Frage an Johannes Kahrs von Ernst A. bezüglich Gesellschaftspolitik, soziale Gruppen
Sehr geehrter Herr Kahrs,
rechtzeitig vor der Bundestagswahl sah ich Sie nun auch wieder in einer Anzeige des "Hinnerk" (Hamburgs schwules Stadtmagazin, Heft 8/09). Es freut mich als politisch engagiertem Schwulen ja immer besonders, wenn Politiker zur rechten Zeit ihr Herz für die Rechte gleichgeschlechtlicher Lebensformen entdecken.
Daher würde ich jetzt gern von Ihnen wissen, für welche konkreten Veränderungen hinsichtlich der Gleichstellung gleichgeschlechtlicher Lebensformen Sie einzutreten gedenken - auch, da Sie mir sowohl als Bundesbeauftragter der Lesben und Schwulen als auch als Abgeordneter der Hamburger Bürgerschaft bisher in der Schwulenpolitik weder durch besonderes Engagement noch durch mutige Vorschläge besonders aufgefallen sind.
Einer Antwort von Ihnen sehe ich mit besonderem Interesse entgegen.
Mit freundlichem Gruß
Ernst Albers-Buttstädt
Sehr geehrter Herr Albers-Buttstädt,
vielen Dank für Ihre Frage.
Eins gleich voran: Ich war nie Abgeordneter der Hamburgischen Bürgerschaft.
Ich bin seit 2008 Beauftragter der SPD-Bundestagsfraktion für die Belange von Lesben und Schwulen. Ich habe aus meiner sexuellen Orientierung nie einen Hehl gemacht und mich stets für die Gleichstellung von Lesben und Schwulen eingesetzt. Dabei verstand ich mich jedoch nie als „Schwulenpolitiker“, sondern als „schwuler Politiker“. Gerade weil ich für die rechtliche und soziale Gleichstellung von Schwulen und Lesben kämpfe, will ich mich nicht auf dieses Politikfeld reduzieren lassen. Seit 1998 gab es auf diesem Gebiet keinen Fortschritt ohne die SPD bzw. deren maßgeblicher Beteiligung. Es war die rot-grüne Koalition, die 2001 das Lebenspartnerschaftsgesetz I verabschiedet hat, wobei der zweite Teil dieses Gesetzes, der die vollständige Gleichstellung der Lebenspartnerschaft mit der Ehe gebracht hätte, damals am Widerstand der unionsgeführten Länder im Bundesrat scheiterte.

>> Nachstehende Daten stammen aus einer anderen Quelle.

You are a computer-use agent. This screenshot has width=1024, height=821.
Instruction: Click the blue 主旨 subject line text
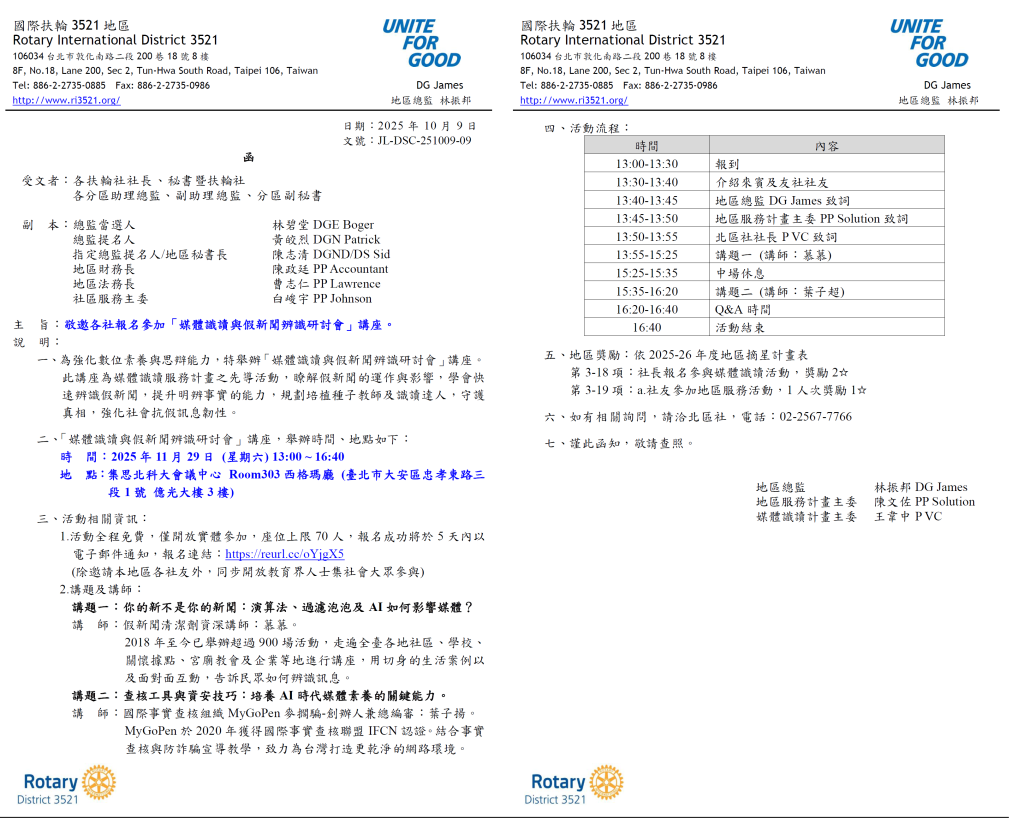230,325
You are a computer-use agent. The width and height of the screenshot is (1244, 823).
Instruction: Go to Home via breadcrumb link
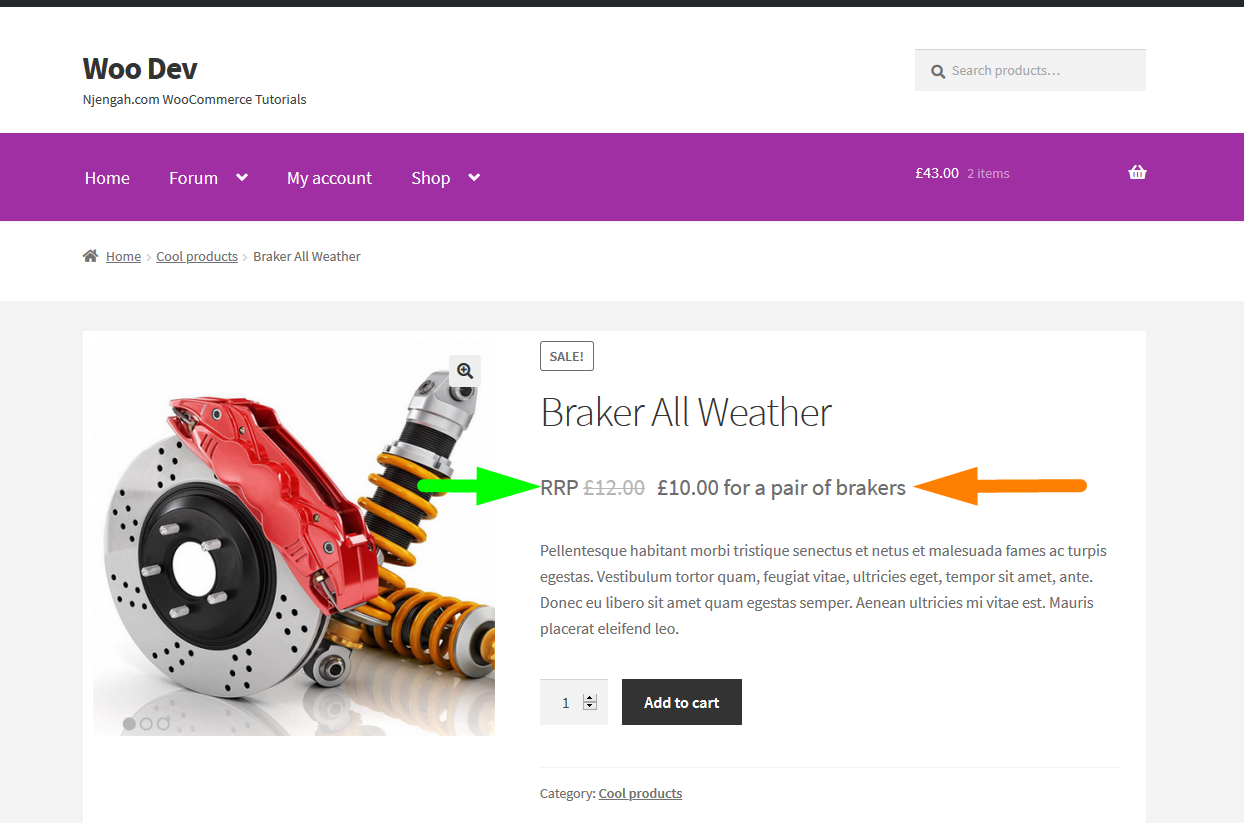click(x=123, y=256)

In der Großen Koalition haben wir mit der CDU/CSU leider einen Partner, der sich jeder Verbesserung mit zähem Widerstand entgegenstellt. Die Kräfteverhältnisse sind überdies anders als z.B. unter rot-grün: die Große Koalition besteht nicht aus einem großen und einem kleinen Partner, sondern aus faktisch gleichaufliegenden Fraktionen. Es ist logisch, dass unter diesen Umständen Fortschritte auf dem Gebiet der Schwulenpolitik deutlich erschwert sind. Aber auch hier konnte die SPD sich in einigem durchsetzen: insbesondere ist dabei die Anhebung des Freibetrags bei der Erbschaftssteuer auf 500.000 Euro zu erwähnen. Damit sind die allermeisten Erbschaften faktisch denen unter Ehepartnern gleichgestellt worden.

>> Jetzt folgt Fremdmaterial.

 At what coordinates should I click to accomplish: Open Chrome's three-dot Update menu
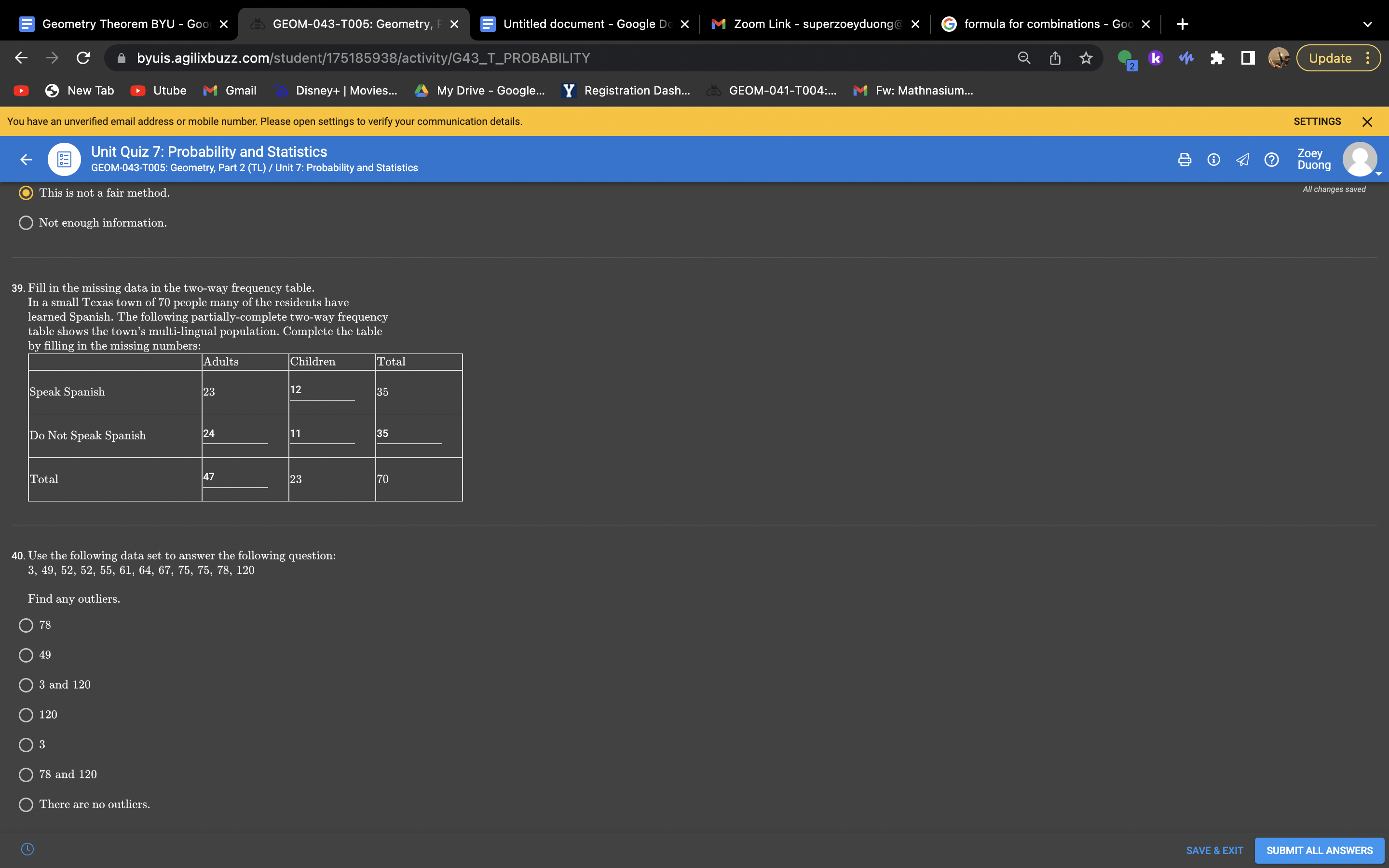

Schwulenpolitik vollzieht sich im übrigen nicht nur in großen, schlagzeilenträchtigen Schritten. Die Regelungen, die Ehepartner betreffen, finden sich in fast allen Rechtsgebieten und bestehen oft nur aus kleinen Sätzen im Gesetzestext.
Im übrigen ist die Haltung der SPD völlig klar: wir wollen die vollständige Gleichstellung der Eingetragenen Lebenspartnerschaft mit der Ehe. Dazu gehören insbesondere Änderungen im Adoptions-, Renten-, Hinterbliebenen- und Bundesbeamtenrecht. Wie auch immer die Kräfteverhältnisse in der kommenden Legislaturperiode aussehen: Fortschritt gibt es nur mit der SPD.